17.2.202. MPI_Ialltoallv

MPI_Alltoallv, MPI_Ialltoallv, MPI_Alltoallv_init - All processes send different amount of data to, and receive different amount of data from, all processes

17.2.202.1. SYNTAX

17.2.202.1.1. C Syntax

#include <mpi.h>

int MPI_Alltoallv(const void *sendbuf, const int sendcounts[],
     const int sdispls[], MPI_Datatype sendtype,
     void *recvbuf, const int recvcounts[],
     const int rdispls[], MPI_Datatype recvtype, MPI_Comm comm)

int MPI_Ialltoallv(const void *sendbuf, const int sendcounts[],
     const int sdispls[], MPI_Datatype sendtype,
     void *recvbuf, const int recvcounts[],
     const int rdispls[], MPI_Datatype recvtype, MPI_Comm comm,
     MPI_Request *request)

int MPI_Alltoallv_init(const void *sendbuf, const int sendcounts[],
     const int sdispls[], MPI_Datatype sendtype,
     void *recvbuf, const int recvcounts[],
     const int rdispls[], MPI_Datatype recvtype, MPI_Comm comm,
     MPI_Info info, MPI_Request *request)

17.2.202.1.2. Fortran Syntax

USE MPI
! or the older form: INCLUDE 'mpif.h'
MPI_ALLTOALLV(SENDBUF, SENDCOUNTS, SDISPLS, SENDTYPE,
     RECVBUF, RECVCOUNTS, RDISPLS, RECVTYPE, COMM, IERROR)

     <type>  SENDBUF(*), RECVBUF(*)
     INTEGER SENDCOUNTS(*), SDISPLS(*), SENDTYPE
     INTEGER RECVCOUNTS(*), RDISPLS(*), RECVTYPE
     INTEGER COMM, IERROR

MPI_IALLTOALLV(SENDBUF, SENDCOUNTS, SDISPLS, SENDTYPE,
     RECVBUF, RECVCOUNTS, RDISPLS, RECVTYPE, COMM, REQUEST, IERROR)

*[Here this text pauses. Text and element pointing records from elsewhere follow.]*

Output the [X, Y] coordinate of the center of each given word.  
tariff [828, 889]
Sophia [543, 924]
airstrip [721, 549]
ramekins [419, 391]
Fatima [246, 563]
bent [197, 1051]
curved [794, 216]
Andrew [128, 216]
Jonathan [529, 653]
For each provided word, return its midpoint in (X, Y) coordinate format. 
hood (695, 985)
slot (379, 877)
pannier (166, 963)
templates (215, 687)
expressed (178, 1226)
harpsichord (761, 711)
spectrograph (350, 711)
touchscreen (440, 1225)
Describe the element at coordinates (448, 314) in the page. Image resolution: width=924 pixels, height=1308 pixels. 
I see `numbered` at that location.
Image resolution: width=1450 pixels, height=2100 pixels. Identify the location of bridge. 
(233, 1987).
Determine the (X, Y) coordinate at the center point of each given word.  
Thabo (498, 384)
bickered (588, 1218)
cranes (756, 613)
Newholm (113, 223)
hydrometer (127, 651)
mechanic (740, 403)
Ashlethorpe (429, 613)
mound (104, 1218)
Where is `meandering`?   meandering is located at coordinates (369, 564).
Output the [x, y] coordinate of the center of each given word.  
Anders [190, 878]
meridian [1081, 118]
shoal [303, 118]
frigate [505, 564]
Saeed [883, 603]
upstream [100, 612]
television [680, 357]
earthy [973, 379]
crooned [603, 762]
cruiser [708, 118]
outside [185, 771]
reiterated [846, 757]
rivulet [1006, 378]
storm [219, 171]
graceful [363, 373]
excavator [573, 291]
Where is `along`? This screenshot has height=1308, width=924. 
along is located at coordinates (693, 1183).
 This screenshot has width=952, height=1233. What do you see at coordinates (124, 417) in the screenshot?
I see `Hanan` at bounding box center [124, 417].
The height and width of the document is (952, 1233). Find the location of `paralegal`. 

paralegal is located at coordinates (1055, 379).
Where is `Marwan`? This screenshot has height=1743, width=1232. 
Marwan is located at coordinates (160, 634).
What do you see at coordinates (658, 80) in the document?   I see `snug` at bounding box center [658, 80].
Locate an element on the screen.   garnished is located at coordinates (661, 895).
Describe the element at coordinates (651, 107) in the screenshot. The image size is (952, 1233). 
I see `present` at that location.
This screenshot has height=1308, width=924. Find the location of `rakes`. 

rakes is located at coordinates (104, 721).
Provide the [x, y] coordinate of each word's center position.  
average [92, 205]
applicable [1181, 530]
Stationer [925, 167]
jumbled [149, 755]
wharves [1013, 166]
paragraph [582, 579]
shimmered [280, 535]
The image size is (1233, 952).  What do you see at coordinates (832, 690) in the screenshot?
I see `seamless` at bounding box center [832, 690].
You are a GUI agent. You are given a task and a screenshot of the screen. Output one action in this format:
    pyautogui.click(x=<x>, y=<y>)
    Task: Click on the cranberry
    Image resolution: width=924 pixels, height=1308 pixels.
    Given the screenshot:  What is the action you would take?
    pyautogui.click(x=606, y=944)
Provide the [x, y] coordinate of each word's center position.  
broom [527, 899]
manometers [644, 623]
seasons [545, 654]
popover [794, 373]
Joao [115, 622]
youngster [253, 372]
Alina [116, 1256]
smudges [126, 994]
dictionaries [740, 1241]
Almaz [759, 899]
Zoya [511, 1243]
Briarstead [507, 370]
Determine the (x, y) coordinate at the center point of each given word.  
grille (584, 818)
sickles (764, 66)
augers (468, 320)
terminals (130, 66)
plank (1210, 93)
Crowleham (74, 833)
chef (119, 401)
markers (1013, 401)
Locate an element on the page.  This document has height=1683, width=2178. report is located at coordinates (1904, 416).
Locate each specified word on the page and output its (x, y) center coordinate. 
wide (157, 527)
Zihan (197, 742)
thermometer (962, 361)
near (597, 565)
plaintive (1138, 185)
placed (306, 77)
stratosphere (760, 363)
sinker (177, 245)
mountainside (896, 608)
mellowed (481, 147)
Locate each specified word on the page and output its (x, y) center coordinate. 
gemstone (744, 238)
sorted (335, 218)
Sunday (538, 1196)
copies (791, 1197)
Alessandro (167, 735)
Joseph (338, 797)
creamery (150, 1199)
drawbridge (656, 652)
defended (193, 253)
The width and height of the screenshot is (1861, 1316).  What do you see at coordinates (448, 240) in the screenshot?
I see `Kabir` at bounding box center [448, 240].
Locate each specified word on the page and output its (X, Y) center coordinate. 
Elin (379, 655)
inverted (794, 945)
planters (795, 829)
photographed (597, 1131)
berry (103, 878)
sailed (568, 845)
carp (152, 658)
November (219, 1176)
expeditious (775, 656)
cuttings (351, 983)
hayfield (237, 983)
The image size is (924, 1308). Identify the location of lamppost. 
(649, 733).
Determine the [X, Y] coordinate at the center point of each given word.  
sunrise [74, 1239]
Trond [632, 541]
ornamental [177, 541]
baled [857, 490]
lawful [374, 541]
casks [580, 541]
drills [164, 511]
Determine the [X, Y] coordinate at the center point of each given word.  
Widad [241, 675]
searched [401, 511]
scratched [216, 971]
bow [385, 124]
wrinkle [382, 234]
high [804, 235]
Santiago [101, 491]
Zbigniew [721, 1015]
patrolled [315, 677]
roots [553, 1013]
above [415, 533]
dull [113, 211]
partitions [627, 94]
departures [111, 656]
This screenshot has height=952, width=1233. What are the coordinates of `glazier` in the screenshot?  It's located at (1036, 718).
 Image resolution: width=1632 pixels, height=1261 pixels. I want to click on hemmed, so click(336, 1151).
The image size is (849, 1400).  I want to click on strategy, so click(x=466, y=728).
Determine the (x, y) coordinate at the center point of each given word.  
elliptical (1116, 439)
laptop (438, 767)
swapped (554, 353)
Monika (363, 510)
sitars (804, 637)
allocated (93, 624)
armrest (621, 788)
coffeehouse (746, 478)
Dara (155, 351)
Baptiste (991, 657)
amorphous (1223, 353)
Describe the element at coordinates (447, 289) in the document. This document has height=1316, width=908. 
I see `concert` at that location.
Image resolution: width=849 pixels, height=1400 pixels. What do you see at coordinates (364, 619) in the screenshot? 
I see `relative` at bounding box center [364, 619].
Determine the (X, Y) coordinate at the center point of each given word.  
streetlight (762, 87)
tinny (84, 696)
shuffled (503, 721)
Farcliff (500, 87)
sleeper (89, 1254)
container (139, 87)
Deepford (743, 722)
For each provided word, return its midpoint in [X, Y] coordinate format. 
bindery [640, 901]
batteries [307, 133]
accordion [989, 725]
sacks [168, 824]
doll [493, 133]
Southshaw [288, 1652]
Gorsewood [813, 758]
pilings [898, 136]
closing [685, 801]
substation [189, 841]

     <type>  SENDBUF(*), RECVBUF(*)
     INTEGER SENDCOUNTS(*), SDISPLS(*), SENDTYPE
     INTEGER RECVCOUNTS(*), RDISPLS(*), RECVTYPE
     INTEGER COMM, REQUEST, IERROR

MPI_ALLTOALLV_INIT(SENDBUF, SENDCOUNTS, SDISPLS, SENDTYPE,
     RECVBUF, RECVCOUNTS, RDISPLS, RECVTYPE, COMM, INFO, REQUEST, IERROR)

     <type>  SENDBUF(*), RECVBUF(*)
     INTEGER SENDCOUNTS(*), SDISPLS(*), SENDTYPE
     INTEGER RECVCOUNTS(*), RDISPLS(*), RECVTYPE
     INTEGER COMM, INFO, REQUEST, IERROR

17.2.202.1.3. Fortran 2008 Syntax

USE mpi_f08
MPI_Alltoallv(sendbuf, sendcounts, sdispls, sendtype, recvbuf, recvcounts,
             rdispls, recvtype, comm, ierror)

     TYPE(*), DIMENSION(..), INTENT(IN) :: sendbuf
     TYPE(*), DIMENSION(..) :: recvbuf
     INTEGER, INTENT(IN) :: sendcounts(*), sdispls(*), recvcounts(*),
     rdispls(*)
     TYPE(MPI_Datatype), INTENT(IN) :: sendtype, recvtype
     TYPE(MPI_Comm), INTENT(IN) :: comm
     INTEGER, OPTIONAL, INTENT(OUT) :: ierror

MPI_Ialltoallv(sendbuf, sendcounts, sdispls, sendtype, recvbuf, recvcounts,
             rdispls, recvtype, comm, request, ierror)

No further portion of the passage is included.